On Sunday, law enforcement officials began ramping up preparations for potential disruptions as Trump and his allies, including several GOP lawmakers, continue to push back on the Department of Justice’s (DOJ) 37-count federal indictment of the former president on charges related to his alleged mishandling of classified government records, the Washington Post reported.
Authorities were monitoring plans for a pro-Trump rally outside the Miami courthouse allegedly being organized by a local chapter of the Proud Boys, a far-right extremist group whose leaders were found guilty of seditious conspiracy in the Jan. 6, 2021, attack on the U.S. Capitol.
The Miami-Dade police, in an advisory sent to other agencies, also noted a “flag waving” rally scheduled for noon Monday outside the Trump National Doral resort. The advisory, which was seen by The Post, cited a tweet by prominent right-winger Laura Loomer, who also announced via Twitter a “peaceful rally” Tuesday outside the courthouse in Miami.
Local officials expect that a large number of security personnel will be dispatched near the federal courthouse by Monday morning to secure the area, according to the report.
The Post, citing emails, reported that officials in Miami barred police officers from taking leave Tuesday and informed plainclothes detectives to be on standby wearing their uniforms in case they have to be deployed.
The case, filed by DOJ special counsel Jack Smith, marks the first time a former president of the U.S. has been indicted on federal charges.
The unsealed 49-page federal indictment alleged that Trump willfully retained hundreds of classified government documents and conspired to prevent their return to U.S. officials.
The charging document claimed that after leaving the White House, Trump allegedly kept records containing intelligence about the U.S. and foreign countries’ “defense and weapons capabilities” at his Florida home and showed classified documents to other people in the summer of 2021.
Trump, who continues to assert his innocence, is scheduled to fly to Miami from his golf resort in Bedminster, New Jersey, Monday. However, a federal official told the Post that the U.S. Secret Service wants the former president to make the trip early Tuesday.
The trip has not yet been finalized as of Sunday afternoon.
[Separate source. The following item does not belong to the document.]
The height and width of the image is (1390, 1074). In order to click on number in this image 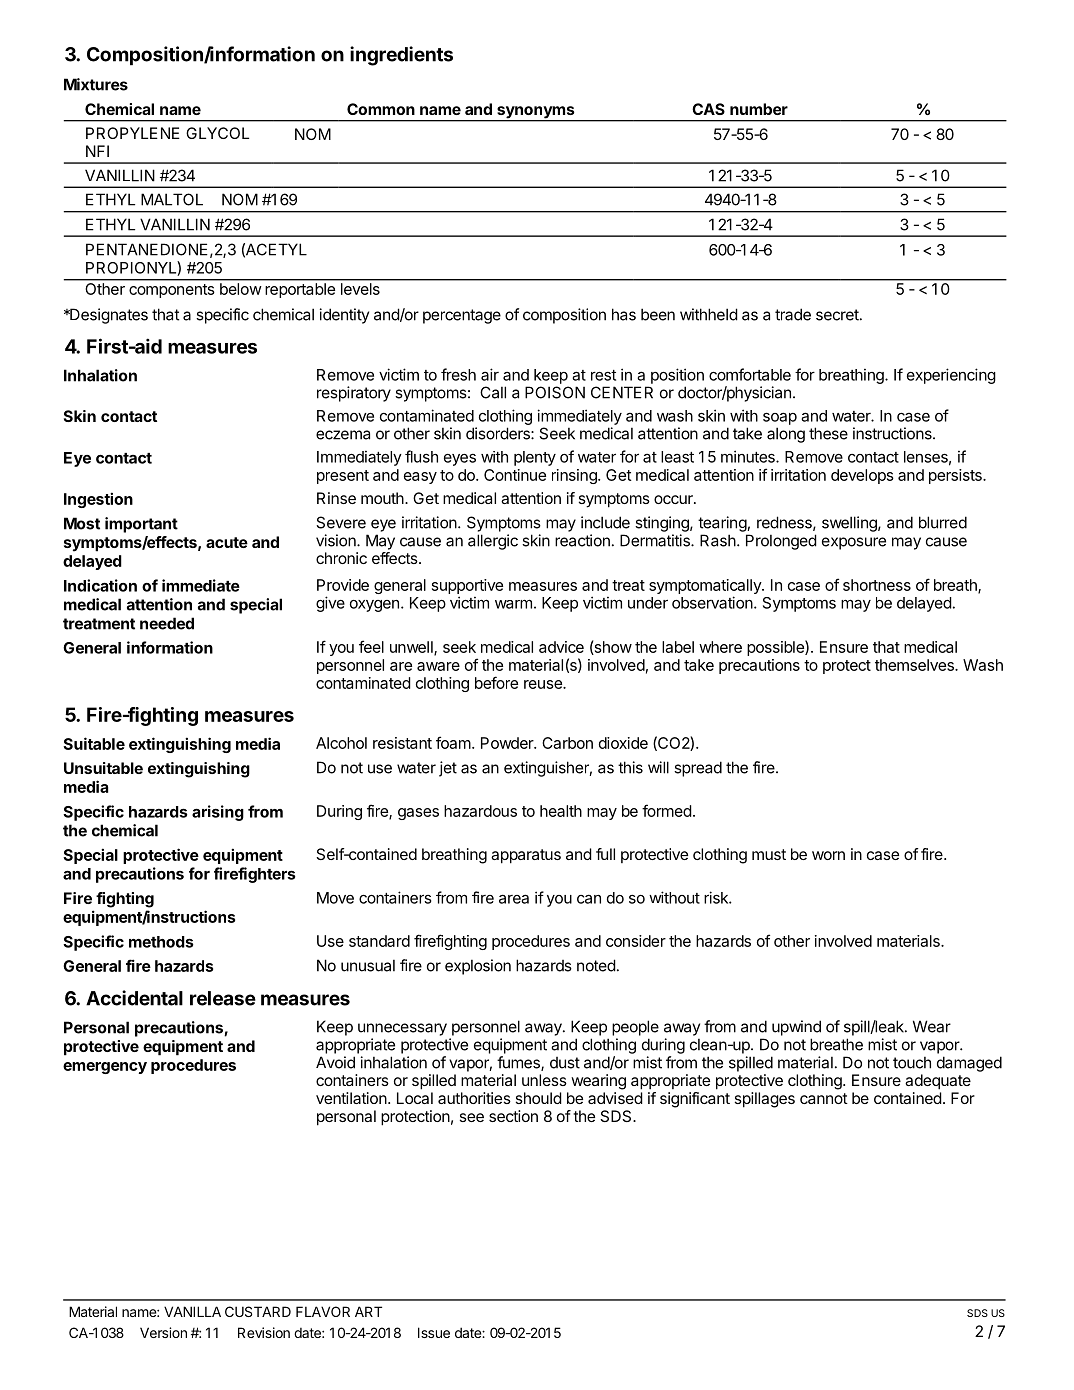, I will do `click(759, 109)`.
According to campaign aides, the Republican frontrunner is set to address his supporters Tuesday night. He previously gave a speech at his Mar-a-Lago estate just hours after appearing in a New York City courtroom in May for his indictment on charges of falsifying business records.
During a radio interview with Roger Stone Sunday afternoon, Trump called on his supporters to mobilize for a protest. Stone encouraged potential demonstrators to remain peaceful, civil and legal.
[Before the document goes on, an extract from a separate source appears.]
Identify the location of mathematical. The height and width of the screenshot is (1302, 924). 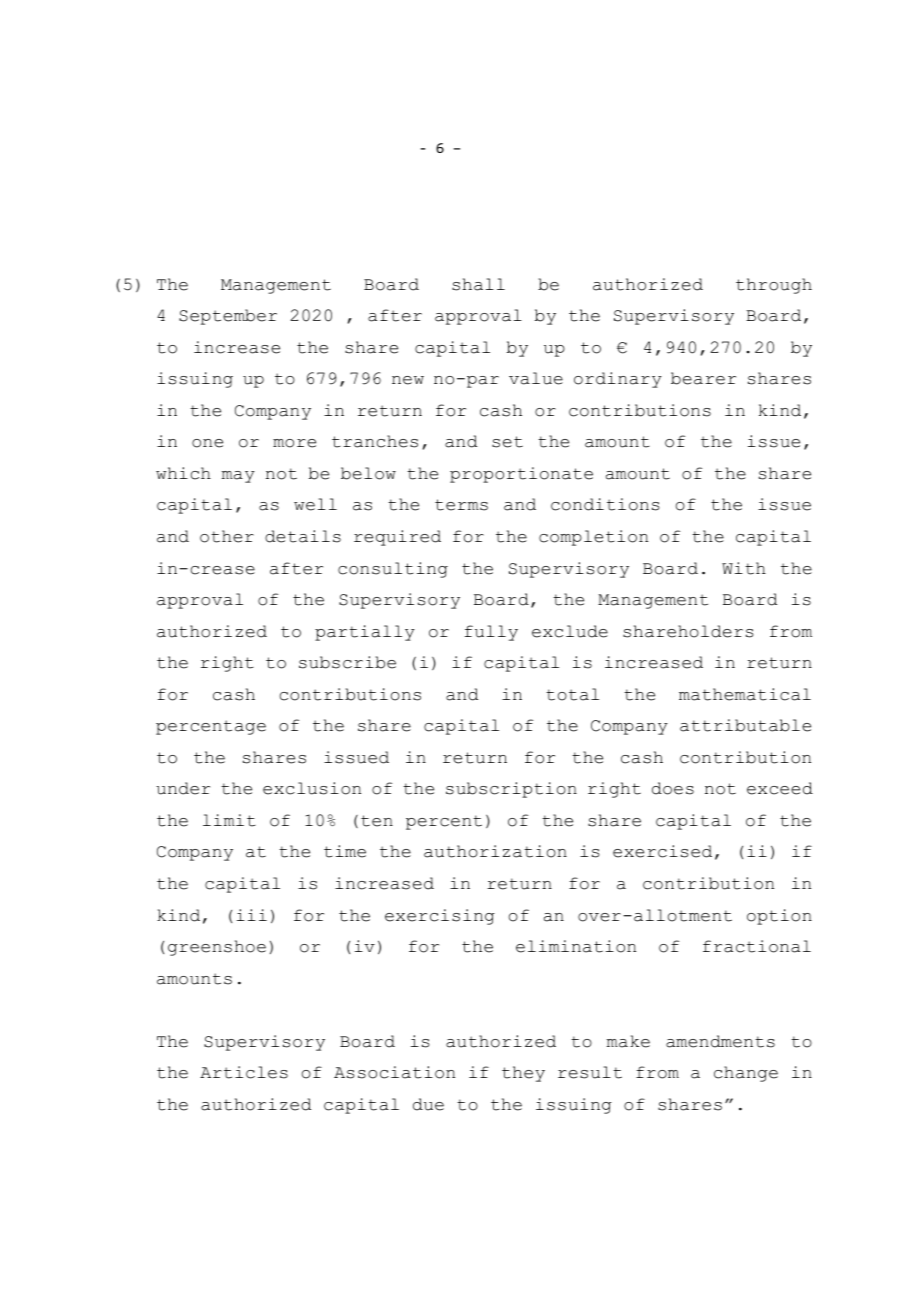
(745, 694).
But some of Trump’s supporters have alluded to potential violence, including former Arizona governor candidate Kari Lake, who has planned a rally supporting Trump at a hotel in Palm Beach, Florida, Monday night.
She noted during a conference of Republicans in Georgia Saturday that she and other supporters of Trump are members of the National Rifle Association.
“We’re at war, people — we’re at war,” she told the audience in her speech, calling the indictment “illegitimate.”
“If you want to get to President Trump, you’re going to have to go through me, and you’re going to have to go through 75 million Americans just like me,” Lake added.
Several GOP lawmakers in the House and Senate, including Ohio Rep. Jim Jordan and South Carolina Sen. Lindsey Graham, called the charges a “witch hunt” aimed at preventing Trump from winning back the White House.
However, some former Trump administration aides said that the charges were incriminating.
“If even half of it is true, he’s toast,” former attorney general William Barr told Fox News Sunday. “It is a very detailed indictment and it’s very, very damning.”
The plaza around the courthouse was generally peaceful as of early Sunday afternoon, according to The Post.